Zedillo Attempts Damage Control as Mexico’s Top Drug Fighter Is Jailed
The army general who served as Mexico’s anti-narcotics czar was jailed Wednesday on drug corruption charges, even as President Ernesto Zedillo launched a damage-control effort in the shellshocked armed forces, seeking to boost their image and preserve their expanding role in the U.S.-Mexican war on the multibillion-dollar narcotics trade.
Zedillo, using an Army Day celebration as the stage, told thousands of officers and soldiers that the arrest of Gen. Jose de Jesus Gutierrez Rebollo, the ousted chief of Mexico’s equivalent of the U.S. Drug Enforcement Administration, was meant not to damage but to strengthen “the honor and integrity of the armed forces through the strict observance of the law.”
“Making a pretense and burying the truth cannot strengthen any institution,” Zedillo, the commander in chief, told the group, without naming Gutierrez.
But at the same ceremony, a grim-faced Gen.

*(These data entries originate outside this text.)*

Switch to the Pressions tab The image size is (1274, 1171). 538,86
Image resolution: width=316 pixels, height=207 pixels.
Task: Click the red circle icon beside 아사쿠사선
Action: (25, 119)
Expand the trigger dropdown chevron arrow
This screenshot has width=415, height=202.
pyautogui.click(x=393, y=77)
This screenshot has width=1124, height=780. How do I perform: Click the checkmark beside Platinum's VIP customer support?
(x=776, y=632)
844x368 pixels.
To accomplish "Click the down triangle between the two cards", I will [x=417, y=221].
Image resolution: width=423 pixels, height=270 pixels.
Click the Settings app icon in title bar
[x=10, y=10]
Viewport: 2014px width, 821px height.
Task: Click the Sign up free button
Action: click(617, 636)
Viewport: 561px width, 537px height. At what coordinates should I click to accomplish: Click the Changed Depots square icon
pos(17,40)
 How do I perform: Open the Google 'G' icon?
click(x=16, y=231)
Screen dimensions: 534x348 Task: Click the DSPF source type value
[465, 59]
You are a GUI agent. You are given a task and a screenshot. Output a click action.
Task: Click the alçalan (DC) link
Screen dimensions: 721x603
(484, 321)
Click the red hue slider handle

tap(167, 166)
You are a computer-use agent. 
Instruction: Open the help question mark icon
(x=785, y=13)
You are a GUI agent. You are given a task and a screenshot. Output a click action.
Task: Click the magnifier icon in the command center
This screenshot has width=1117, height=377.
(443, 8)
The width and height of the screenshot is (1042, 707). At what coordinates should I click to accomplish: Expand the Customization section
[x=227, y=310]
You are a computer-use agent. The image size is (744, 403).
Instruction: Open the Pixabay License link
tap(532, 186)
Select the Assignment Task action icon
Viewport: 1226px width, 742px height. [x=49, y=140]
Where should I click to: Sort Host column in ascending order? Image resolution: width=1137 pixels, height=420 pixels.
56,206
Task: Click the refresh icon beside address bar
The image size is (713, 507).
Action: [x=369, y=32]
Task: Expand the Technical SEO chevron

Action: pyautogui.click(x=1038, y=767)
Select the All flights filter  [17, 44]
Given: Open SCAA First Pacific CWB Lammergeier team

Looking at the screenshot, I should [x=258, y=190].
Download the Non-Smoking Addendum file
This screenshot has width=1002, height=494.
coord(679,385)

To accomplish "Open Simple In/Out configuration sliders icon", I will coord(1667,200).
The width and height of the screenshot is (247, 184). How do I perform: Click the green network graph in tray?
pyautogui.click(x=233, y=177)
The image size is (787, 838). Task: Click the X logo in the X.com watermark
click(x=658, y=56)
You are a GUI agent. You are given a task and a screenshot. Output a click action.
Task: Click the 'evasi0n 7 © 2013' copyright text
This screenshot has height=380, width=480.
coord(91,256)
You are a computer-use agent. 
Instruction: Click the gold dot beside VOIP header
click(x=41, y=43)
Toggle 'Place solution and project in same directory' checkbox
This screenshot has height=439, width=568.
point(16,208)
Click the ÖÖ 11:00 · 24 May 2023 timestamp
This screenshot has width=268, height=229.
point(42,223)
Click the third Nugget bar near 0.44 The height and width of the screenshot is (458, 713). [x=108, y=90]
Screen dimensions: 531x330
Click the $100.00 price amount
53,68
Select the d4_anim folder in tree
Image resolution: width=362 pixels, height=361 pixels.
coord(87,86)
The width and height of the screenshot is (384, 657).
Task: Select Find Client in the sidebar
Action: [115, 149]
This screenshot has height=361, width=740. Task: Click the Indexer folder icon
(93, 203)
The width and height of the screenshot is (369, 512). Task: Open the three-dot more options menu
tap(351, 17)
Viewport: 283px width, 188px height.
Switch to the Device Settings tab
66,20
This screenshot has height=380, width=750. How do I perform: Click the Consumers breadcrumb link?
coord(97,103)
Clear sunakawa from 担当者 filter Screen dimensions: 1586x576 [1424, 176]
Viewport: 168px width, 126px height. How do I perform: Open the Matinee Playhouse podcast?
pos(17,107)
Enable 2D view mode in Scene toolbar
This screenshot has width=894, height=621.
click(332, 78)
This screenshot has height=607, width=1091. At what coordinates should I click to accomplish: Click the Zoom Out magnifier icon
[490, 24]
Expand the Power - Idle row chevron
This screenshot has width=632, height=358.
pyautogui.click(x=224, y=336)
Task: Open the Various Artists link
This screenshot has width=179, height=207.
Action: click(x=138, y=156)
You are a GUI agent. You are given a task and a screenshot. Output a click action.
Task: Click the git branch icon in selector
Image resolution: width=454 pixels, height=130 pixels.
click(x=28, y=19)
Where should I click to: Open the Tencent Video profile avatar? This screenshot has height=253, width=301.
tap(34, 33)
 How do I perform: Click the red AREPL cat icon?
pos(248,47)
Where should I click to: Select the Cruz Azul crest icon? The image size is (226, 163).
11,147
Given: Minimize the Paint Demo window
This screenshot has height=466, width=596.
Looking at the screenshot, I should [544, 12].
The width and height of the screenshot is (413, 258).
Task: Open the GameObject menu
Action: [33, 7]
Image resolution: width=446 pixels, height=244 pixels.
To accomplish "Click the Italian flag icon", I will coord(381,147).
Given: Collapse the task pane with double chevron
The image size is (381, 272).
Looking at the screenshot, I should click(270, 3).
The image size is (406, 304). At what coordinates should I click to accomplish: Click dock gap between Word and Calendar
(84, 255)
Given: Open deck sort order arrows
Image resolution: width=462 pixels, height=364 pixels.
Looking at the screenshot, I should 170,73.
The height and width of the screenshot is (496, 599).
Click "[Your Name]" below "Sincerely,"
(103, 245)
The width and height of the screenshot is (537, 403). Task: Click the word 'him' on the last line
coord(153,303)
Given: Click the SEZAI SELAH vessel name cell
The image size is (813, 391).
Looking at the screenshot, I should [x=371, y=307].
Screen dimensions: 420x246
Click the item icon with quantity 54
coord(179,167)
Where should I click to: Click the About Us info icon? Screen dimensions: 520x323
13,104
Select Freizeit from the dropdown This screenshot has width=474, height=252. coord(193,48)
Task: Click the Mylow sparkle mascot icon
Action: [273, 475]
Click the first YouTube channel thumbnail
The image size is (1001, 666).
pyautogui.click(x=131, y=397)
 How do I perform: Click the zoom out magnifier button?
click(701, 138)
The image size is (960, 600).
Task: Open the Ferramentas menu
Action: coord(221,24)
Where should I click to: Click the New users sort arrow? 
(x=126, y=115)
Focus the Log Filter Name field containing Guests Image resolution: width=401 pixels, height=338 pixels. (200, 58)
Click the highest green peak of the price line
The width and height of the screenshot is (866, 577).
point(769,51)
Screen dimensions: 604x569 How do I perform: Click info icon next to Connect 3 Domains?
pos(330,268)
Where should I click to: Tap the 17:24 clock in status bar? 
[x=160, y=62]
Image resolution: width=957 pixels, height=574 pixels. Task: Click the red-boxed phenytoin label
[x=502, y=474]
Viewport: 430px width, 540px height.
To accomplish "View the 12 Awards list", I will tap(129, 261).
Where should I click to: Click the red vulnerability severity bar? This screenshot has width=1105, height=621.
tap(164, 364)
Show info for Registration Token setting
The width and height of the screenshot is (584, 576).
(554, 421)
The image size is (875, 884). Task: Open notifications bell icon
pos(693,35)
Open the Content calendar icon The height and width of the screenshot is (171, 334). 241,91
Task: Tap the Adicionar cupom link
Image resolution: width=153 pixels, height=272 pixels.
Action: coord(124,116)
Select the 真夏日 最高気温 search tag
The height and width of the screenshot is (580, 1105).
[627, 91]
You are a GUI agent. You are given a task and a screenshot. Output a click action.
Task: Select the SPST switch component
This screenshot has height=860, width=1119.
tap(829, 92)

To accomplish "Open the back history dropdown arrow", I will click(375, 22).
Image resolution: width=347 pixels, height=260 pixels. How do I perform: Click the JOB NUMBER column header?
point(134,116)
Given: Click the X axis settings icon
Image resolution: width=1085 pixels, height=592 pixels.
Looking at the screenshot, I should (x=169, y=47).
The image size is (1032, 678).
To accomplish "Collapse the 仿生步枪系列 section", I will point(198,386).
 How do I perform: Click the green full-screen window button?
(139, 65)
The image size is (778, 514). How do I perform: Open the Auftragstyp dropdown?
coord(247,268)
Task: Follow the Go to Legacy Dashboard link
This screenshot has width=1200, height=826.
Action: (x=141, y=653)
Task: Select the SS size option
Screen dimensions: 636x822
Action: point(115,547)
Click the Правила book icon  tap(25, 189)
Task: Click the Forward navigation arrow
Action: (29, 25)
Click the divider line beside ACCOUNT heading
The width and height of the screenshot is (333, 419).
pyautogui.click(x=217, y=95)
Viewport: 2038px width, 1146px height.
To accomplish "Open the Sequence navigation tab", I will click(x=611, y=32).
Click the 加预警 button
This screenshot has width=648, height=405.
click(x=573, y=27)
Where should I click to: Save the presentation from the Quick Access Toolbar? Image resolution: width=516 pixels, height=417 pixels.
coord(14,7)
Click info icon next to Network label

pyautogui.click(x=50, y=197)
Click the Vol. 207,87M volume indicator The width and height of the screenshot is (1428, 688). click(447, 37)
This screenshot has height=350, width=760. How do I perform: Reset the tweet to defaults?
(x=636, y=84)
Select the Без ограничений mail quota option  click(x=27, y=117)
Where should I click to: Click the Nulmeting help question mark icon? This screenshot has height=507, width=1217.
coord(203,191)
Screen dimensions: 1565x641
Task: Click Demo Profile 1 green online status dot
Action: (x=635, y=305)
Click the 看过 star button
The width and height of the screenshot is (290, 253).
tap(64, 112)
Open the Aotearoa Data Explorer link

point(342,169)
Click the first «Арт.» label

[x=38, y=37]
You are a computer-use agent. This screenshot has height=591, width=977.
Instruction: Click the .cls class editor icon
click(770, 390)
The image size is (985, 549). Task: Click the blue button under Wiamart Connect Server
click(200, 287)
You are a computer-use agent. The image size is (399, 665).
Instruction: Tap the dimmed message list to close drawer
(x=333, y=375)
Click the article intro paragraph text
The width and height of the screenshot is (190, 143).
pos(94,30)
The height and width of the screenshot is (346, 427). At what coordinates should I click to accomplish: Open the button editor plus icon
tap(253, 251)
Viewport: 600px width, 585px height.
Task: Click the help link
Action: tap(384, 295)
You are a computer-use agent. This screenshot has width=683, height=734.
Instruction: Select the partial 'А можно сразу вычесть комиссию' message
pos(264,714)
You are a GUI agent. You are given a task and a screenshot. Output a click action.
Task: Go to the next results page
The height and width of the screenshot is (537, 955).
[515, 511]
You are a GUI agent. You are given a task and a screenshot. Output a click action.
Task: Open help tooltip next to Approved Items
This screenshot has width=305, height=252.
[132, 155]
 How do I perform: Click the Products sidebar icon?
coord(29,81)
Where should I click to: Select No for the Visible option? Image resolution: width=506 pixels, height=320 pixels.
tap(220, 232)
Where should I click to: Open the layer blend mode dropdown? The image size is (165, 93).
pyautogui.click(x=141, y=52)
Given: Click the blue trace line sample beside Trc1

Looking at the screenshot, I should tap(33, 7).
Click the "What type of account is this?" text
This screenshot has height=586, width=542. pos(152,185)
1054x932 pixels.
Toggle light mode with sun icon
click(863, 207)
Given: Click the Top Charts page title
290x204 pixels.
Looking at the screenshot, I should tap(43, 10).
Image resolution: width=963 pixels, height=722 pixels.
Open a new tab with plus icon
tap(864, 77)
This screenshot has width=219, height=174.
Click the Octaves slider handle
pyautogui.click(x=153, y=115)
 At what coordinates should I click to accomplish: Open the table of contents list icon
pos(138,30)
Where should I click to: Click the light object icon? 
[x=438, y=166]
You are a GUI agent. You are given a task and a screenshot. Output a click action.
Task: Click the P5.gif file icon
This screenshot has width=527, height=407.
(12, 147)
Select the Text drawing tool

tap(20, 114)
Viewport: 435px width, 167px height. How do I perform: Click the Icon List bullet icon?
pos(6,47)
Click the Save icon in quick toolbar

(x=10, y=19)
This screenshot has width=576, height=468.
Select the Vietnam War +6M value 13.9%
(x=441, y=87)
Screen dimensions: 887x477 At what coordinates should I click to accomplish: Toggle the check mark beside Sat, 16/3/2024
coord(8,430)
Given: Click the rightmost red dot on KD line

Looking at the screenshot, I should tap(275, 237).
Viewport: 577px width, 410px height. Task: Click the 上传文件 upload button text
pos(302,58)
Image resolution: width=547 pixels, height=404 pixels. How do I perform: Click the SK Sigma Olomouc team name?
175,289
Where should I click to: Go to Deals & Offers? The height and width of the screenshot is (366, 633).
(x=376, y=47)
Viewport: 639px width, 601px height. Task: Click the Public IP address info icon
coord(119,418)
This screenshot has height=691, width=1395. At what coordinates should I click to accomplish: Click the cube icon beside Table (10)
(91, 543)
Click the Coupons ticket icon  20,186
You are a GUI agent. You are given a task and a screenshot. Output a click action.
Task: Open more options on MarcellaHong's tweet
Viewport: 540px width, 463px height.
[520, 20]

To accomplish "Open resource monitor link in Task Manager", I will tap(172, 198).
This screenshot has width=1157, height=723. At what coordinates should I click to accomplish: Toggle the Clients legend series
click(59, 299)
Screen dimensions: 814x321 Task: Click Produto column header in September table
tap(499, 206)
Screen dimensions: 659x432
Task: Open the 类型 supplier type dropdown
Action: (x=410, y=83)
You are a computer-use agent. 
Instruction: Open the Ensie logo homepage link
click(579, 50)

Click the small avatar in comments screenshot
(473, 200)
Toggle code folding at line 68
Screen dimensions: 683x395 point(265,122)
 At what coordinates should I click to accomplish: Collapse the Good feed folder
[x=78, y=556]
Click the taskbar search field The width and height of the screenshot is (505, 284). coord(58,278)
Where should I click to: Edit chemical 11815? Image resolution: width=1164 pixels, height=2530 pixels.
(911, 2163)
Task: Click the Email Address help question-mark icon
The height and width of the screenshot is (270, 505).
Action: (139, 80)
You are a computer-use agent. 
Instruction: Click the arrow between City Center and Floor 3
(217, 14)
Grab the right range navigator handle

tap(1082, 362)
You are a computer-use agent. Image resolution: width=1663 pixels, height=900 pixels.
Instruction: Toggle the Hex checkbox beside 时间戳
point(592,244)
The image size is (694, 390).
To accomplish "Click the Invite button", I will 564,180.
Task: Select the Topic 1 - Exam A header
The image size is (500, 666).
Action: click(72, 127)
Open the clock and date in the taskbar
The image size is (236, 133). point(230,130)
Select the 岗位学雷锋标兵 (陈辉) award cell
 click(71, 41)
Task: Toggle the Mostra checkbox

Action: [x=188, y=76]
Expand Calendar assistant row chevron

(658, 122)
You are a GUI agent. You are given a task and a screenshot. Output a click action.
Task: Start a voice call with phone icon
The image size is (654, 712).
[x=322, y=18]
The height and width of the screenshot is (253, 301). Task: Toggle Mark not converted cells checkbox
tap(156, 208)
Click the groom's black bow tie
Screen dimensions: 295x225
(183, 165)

Enrique Cervantes Aguirre, Mexico’s defense secretary, conceded: “Neither the greatest toughness nor the strictest severity will be able to repair the damage that a bad, high-ranking soldier inflicts on Mexico when he betrays all his values.”
There were other ironies--and unanswered questions--Wednesday in the aftermath of one of the worst military scandals to erupt in public here in recent history.
After Gutierrez was locked up in a maximum-security prison on Mexico City’s outskirts early Wednesday, Atty. Gen. Jorge Madrazo Cuellar said the 62-year-old career military officer was among the first to be charged with violating Mexico’s new organized-crime law--tough legislation that the army and federal prosecutors pushed through the National Congress last year, with U.S. encouragement, to better target the country’s powerful drug mafias.
Specifically, Madrazo said, Gutierrez was formally accused of taking bribes and fostering cocaine trafficking for the country’s biggest drug-smuggling cartel, allegedly headed by Amado Carrillo Fuentes. U.S. officials say Carrillo plays a lead role in supplying up to three-fourths of the cocaine sold in the United States.
Madrazo, a former human rights lawyer who has signed off on dozens of military appointments to key federal law enforcement posts since taking office 11 weeks ago, spoke after he was barraged by reporters.
In the questions they posed to him, the reporters echoed the frustration of many Mexicans after the arrest of a military counter-narcotics official who had been believed to be incorruptible both here and in Washington.
“Sir, are the narcos winning the battle against the [country’s] institutions?” one reporter shouted.
“No. No. We’re going to beat the narcos,” Madrazo replied. “We are going to emerge victorious in this battle.”
“Will you continue proposing military officers in positions of this nature?” another reporter asked.
“This we have to study with great care,” Madrazo said.
As an interim move Tuesday, Madrazo appointed another army general, Tito Valencia Ortiz, to replace Gutierrez as head of the National Institute to Combat Drugs.
Neither Madrazo nor the army, though, explained just how Gutierrez, who is now charged with collaborating with Carrillo’s Juarez drug cartel as long ago as 1993, could have been named to so senior a post without an internal investigation.
Cervantes, the defense secretary, said he recommended Gutierrez to Zedillo in December because of the general’s record during his seven years as division commander in Guadalajara: Key drug arrests that included the capture of an accused leader of another cartel. It was only after Gutierrez moved to Mexico City--into a luxury apartment that investigators later linked to Carrillo--that Cervantes said he confronted Gutierrez, “who became worried and upset and gave confusing answers.”
In a nation where civilian intelligence services routinely tap telephones and use tough tactics to investigate the backgrounds of even mid-level officials, some analysts said Gutierrez’s case helped illustrate the wide gulf between Mexico’s long-insulated army and its civilian institutions.
“It’s a tremendous intelligence lapse, and it shows the difficulty in penetrating the background of military personnel,” Roderic Camp, a Tulane University professor who has studied the Mexican army, said of Gutierrez’s appointment.